Es ist morgens um 7 Uhr. Dunkle Regenwolken hängen am Himmel und lassen dicke Tropfen auf den Boden fallen. Nicht gerade Idealbedingungen, um sich von einer Seilbahn abseilen zu lassen. «Trotz Regen habe ich mich gefreut», sagt Sabrina, die zum vierten Mal dabei ist bei der Bergungsübung. Zusammen mit 20 anderen Personen trifft sie sich an diesem Donnerstag bei der Felseneggbahn in Adliswil zur jährlichen Rettungsübung. Das Team besteht aus allen Mitarbeitenden der Felseneggbahn sowie aus freiwilligen Mitarbeitenden der SZU, die sich zur Verfügung stellen, um im Notfall Menschen aus der Kabine zu bergen.
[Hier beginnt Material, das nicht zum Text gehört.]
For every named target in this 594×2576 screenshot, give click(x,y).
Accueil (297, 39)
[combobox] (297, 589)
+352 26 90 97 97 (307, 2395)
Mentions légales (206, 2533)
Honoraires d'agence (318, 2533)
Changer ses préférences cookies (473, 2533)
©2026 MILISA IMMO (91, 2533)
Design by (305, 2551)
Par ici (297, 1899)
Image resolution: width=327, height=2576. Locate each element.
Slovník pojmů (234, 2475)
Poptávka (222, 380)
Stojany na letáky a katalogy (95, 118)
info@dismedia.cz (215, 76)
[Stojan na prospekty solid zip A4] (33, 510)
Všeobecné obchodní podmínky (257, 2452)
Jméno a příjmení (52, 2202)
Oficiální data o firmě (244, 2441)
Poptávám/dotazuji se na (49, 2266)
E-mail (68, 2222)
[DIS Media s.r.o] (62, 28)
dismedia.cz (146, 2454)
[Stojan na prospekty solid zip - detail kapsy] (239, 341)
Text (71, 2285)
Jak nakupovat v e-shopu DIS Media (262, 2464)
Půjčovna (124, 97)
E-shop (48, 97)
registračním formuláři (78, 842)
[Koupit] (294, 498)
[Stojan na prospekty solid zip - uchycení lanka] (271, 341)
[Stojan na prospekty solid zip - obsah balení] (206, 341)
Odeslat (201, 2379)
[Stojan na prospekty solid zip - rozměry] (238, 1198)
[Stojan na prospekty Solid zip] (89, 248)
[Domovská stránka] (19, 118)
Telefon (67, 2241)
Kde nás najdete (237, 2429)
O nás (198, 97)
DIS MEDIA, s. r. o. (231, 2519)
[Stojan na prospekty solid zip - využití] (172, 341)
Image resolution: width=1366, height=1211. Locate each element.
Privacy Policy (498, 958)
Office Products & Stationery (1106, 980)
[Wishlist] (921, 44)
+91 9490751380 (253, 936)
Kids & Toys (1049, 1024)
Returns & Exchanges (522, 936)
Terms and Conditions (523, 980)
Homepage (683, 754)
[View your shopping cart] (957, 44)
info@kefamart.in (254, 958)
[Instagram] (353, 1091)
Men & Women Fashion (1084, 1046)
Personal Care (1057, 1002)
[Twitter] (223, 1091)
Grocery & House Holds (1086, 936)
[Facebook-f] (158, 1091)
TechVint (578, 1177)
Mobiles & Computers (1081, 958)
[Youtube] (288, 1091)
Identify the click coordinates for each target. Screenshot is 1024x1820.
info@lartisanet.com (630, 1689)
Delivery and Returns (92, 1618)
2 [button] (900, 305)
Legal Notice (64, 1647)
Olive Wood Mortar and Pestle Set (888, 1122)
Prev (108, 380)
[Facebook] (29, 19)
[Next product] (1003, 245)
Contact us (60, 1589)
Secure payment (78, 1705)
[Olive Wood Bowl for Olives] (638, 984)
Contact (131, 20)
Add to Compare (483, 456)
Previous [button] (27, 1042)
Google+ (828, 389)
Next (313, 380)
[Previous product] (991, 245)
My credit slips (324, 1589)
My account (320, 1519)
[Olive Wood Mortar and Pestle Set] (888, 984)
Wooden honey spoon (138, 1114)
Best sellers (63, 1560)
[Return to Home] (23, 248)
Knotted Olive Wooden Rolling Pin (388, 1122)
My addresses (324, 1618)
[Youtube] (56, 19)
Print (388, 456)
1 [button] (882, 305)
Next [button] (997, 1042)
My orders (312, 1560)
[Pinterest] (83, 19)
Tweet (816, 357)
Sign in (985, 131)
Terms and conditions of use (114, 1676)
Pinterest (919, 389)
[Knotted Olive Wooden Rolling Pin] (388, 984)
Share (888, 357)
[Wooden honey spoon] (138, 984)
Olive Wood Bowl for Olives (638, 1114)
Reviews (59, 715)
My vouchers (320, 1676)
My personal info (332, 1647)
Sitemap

Am Vormittag üben sie den korrekten Umgang mit dem Seilfahrgerät und dem Abseilgerät, die für die Rettung unerlässlich sind. Nach dem Mittag gilt es ernst: Die eigentliche Rettungsübung beginnt. Andreas Hosennen, Leiter Felseneggbahn, ist Einsatzleiter und teilt das Team auf in eine Bodenmannschaft, einen Seilfahrer und Hilfsperson, eine:n Maschinist:in, die im Kommandoraum an der Talstation die Bahn bedient. Die übrigen Teilnehmer werden sich aus der Kabine retten lassen. Dann heisst es Material verteilen, Helme fassen, noch kurz aufs WC gehen und «Auf in den Kampf», wie Michael sagt.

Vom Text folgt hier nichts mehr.